山本崇一朗からかい上手の高木さん」、1巻 (小学館)

教室の席が隣の高木さんのお話。

隣の女子の人を意識してしまうというのはたいへん身に覚えのあることではありますが、
この主人公くんが稀有なのは、いつもからかわれてばかりの高木さんにどうやって仕返しするか、ということしか考えていないところでしょうか。

ものすごく視野が狭くなっているのも若さという特性なのかもしれませんが、
この純朴さこそが肝のような気がします。

自分だったら意識しすぎて挙動不審に陥って、とてもじゃないけどからかってもらえる状況が想像できません。

主人公くんの素朴さからくる安心感みたいな部分が大事なのかもしれません。

傍から見れば恵まれた状況なのに、本人は認識できていないという、悲しさ。

主人公くんは数年後に、あの頃を思い出して後悔すればいいです。



クラスメイトさんから、この2人がどう見えているか、という描写もあったりしますが、
この年代の女子の人で、女子の人同士でつるまずに男子とばかり一緒にいるって、実際のところどうなのかしら。

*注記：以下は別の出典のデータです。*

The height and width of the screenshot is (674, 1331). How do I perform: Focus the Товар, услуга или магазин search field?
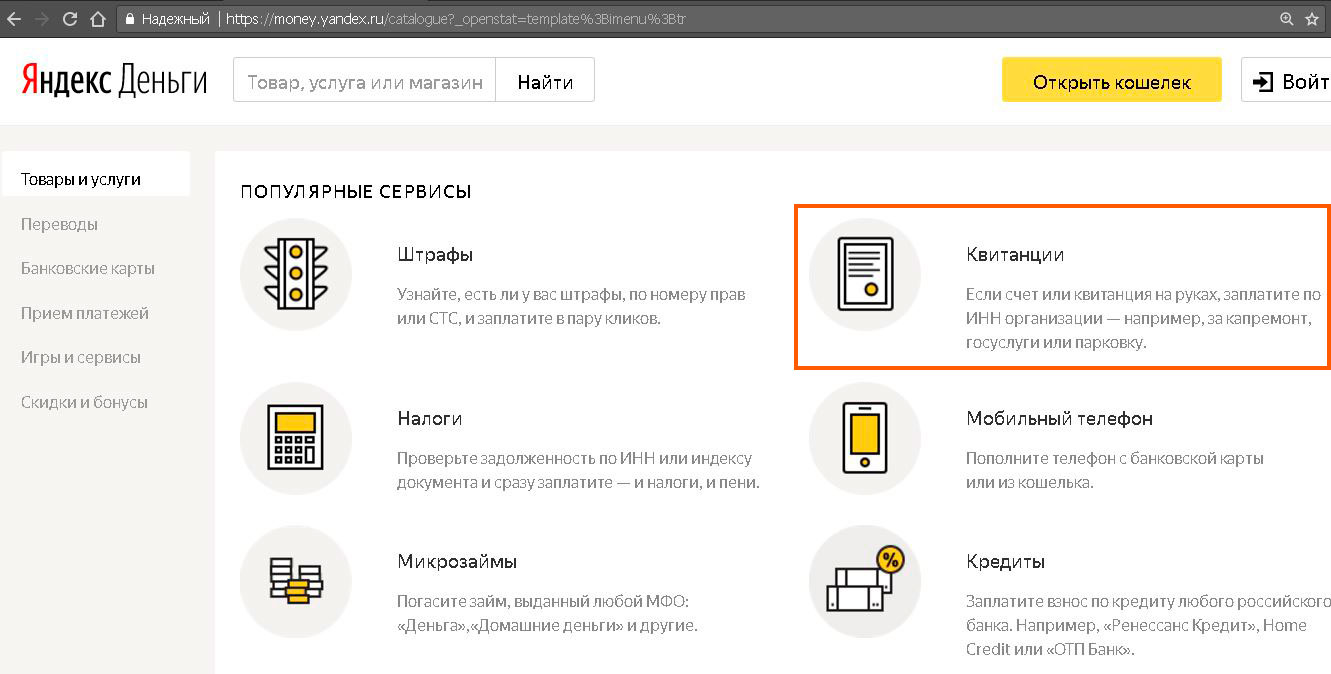[364, 81]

幸い、本作のクラスメイト女子さんたちは朗らかな感じですが、
陰湿な方向へ向かってもおかしくないように想像することもできます。

ただ、高木さん自身が、けしてつきあいが悪いわけではないものの、わりと孤高な傾向のようなので、立場が強いのかもしれません。

少し昔なら、ヤンキー的な少し枠から外れかけたお姉さんが、孤立しかけている男子にも意外に優しく接してくれた、みたいな経験談

あれは勘違いするので危険。




高木さんの、ハの字というかもっとRの小さい円弧みたいな眉毛の笑顔とか、たまりません。



そんなわけで、窓側最後列で男女隣り同士ということで、「となりの関くん」(アニメ既見、原作未読)と通ずるところもありそう、などという言及は既に普及しているに違いありません。

そういえば「たまこラブストーリー」でも、たまこさんともち蔵さんは窓側最後列で男女隣り同士でした。

あの、たまこさんともち蔵さんがあまり動かずに周囲の時間だけが経過していく描写もおもしろかったです。